Personal information
- Date of birth: 18 April 1963 (age 61)
- Place of birth: Regensburg, West Germany
- Height: 1.87 m (6 ft 1+1⁄2 in)
- Position(s): Midfielder

Team information
- Current team: Kosovo (assistant)

Youth career
- 0000: TuS Pfakofen
- 0000–1982: SV Obertraubling
- 1982–1987: Jahn Regensburg
- 1987–1988: Türkgücü München

Senior career*
- Years: Team / Apps / (Gls)
- 1988–1990: 1. FC Nürnberg / 41 / (7)
- 1990–1993: 1. FC Saarbrücken / 44 / (9)
- 1990–1994: 1. FC Nürnberg / 2 / (0)
- Total:  / 87 / (16)

Managerial career
- 1997–2005: 1. FC Schnaittach
- 2006: Hannover 96 (assistant)
- 2007: 1. FC Amberg
- 2008: 1. FC Amberg
- 2008: Jahn Regensburg
- 2009–2012: Sturm Graz (assistant)
- 2012: Sturm Graz (caretaker)
- 2012–2013: 1. FC Kaiserslautern (assistant)
- 2014–2020: Sturm Graz (assistant)
- 2024–: Kosovo (assistant)

= Thomas Kristl =

German footballer

Thomas Kristl (born 18 April 1963) is a German football manager and former player who is the assistant manager of Kosovo national team.

== Career ==
His first senior football club was 1. FC Nürnberg.

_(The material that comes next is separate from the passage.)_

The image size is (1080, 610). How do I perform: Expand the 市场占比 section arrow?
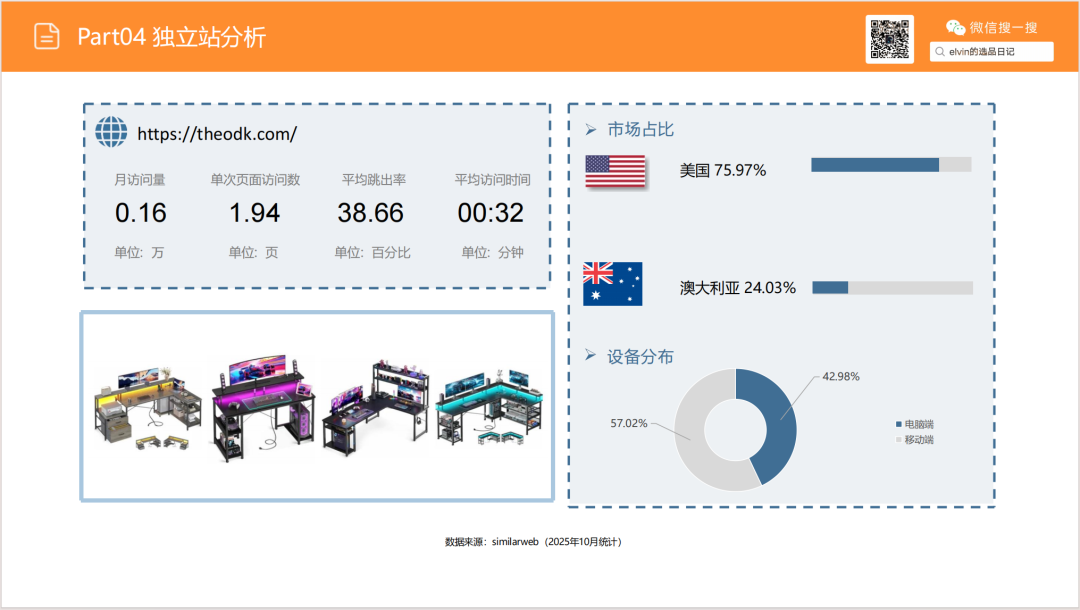tap(590, 130)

In 1990, he went to 1. FC Saarbrücken but in 1994 he went back to 1. FC Nürnberg, where he ended his career one year later after 71 appearances in the Bundesliga.

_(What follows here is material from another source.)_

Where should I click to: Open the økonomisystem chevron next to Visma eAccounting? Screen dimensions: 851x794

His first club where he was coach was 1. FC Schnaittach. He worked there from 1997 to 2005. In the seasons 2005–06 and 2006–07 he was assistant-coach at Hannover 96.

After two terms at 1. FC Amberg (2006–07 and 2008) he went 2008 to SSV Jahn Regensburg in the 3. Liga (the third highest league in Germany) where he was fired on 24 November 2008. and signed on 11 July 2009 a contract as assistant of Franco Foda by SK Sturm Graz. On 12 April 2012, after the sacking of Franco Foda, Kristl was named as caretaker manager of SK Sturm Graz.